Case-Based Reasoning Algorithm
Given a test case, a database, and a matching rule, the case-based reasoning algorithm is straightforward. From all cases in the database, those that match the test case are selected, and then the malignancy fraction is computed as the number of selected cases that have malignant outcomes divided by the total number of selected cases.

Matching Rules
The most important component of this system is the rule to decide whether a new case is similar to a case in the database. The simplest matching rule is to accept all cases. The next logical matching rule is to require that the type of lesion be matched: mass or calcification. Next, we require a match for the primary finding: mass margin for masses or calcification description for calcifications. Then we consider all findings. By trying combinations of findings one can obtain an optimized matching rule. We define a distance function as the total number of features that do not match between the test case and the example from the database. This rule introduces a parameter: the distance cutoff. If an example in the database has a distance from the test case that is less than the distance cutoff, then it matches.

Case Indexing
In formal case-based reasoning, case indexing refers to techniques that allow rapid identification and retrieval of similar cases. For this problem, the small number of features per case, combined with the inherent categoric structure of the features, allows efficient implementation while considering all features of every case. Only the patient age and the mass size are not categoric. A sliding window was used to match patient age and mass size. If the difference in feature value between two cases is less than the window width, then the features match.

Sampling for Testing
Currently, much has been written in the statistics literature concerning sampling from a finite number of examples to evaluate the performance of modeling systems. Following the work of Tourassi et al. [10] with neural network system training and testing, we adopted a round-robin technique. In this technique, a testing set is formed by removing only one of the examples. The system is built from the remaining examples and then tested on the one that was removed. The testing example is replaced in the set and another is removed. The system is again built and tested. This procedure is repeated until all examples have been used as testing cases. Performance of the case-based reasoning system is evaluated by setting a threshold on the malignancy fraction for the set of all tested examples. By adjusting this threshold on the malignancy fraction over the range from zero to one and computing the sensitivity and specificity of the system at each threshold, the receiver operating characteristic (ROC) curve is generated for analysis.

◆ **Data below**
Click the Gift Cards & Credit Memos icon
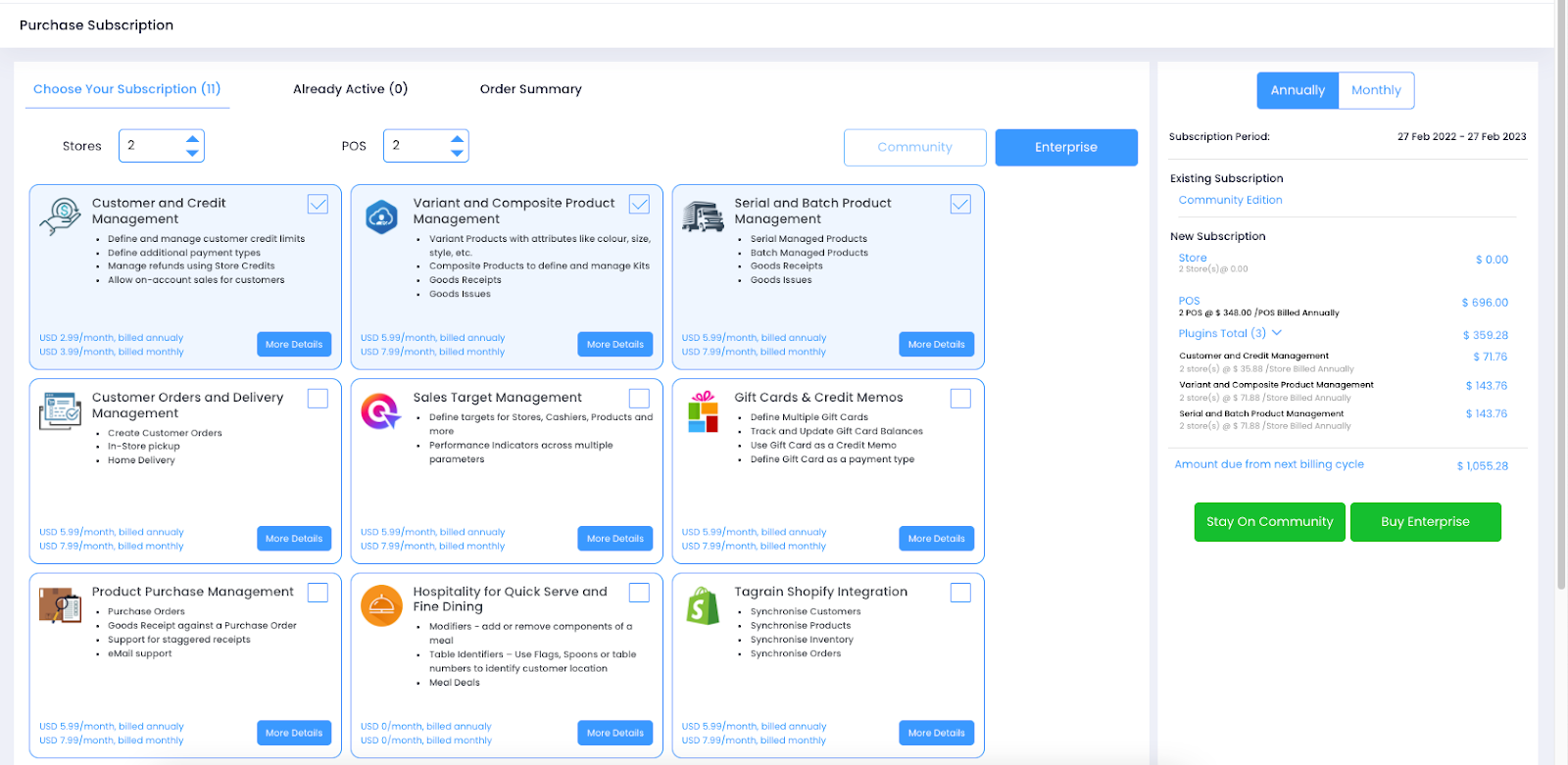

◆ **Task directions**
Write out the part of the case-based reasoning passage between "Matching Rules" and "then it matches.", inclusive. The lines above are separate from the case-based reasoning passage.

◆ **Response box**
Matching Rules
The most important component of this system is the rule to decide whether a new case is similar to a case in the database. The simplest matching rule is to accept all cases. The next logical matching rule is to require that the type of lesion be matched: mass or calcification. Next, we require a match for the primary finding: mass margin for masses or calcification description for calcifications. Then we consider all findings. By trying combinations of findings one can obtain an optimized matching rule. We define a distance function as the total number of features that do not match between the test case and the example from the database. This rule introduces a parameter: the distance cutoff. If an example in the database has a distance from the test case that is less than the distance cutoff, then it matches.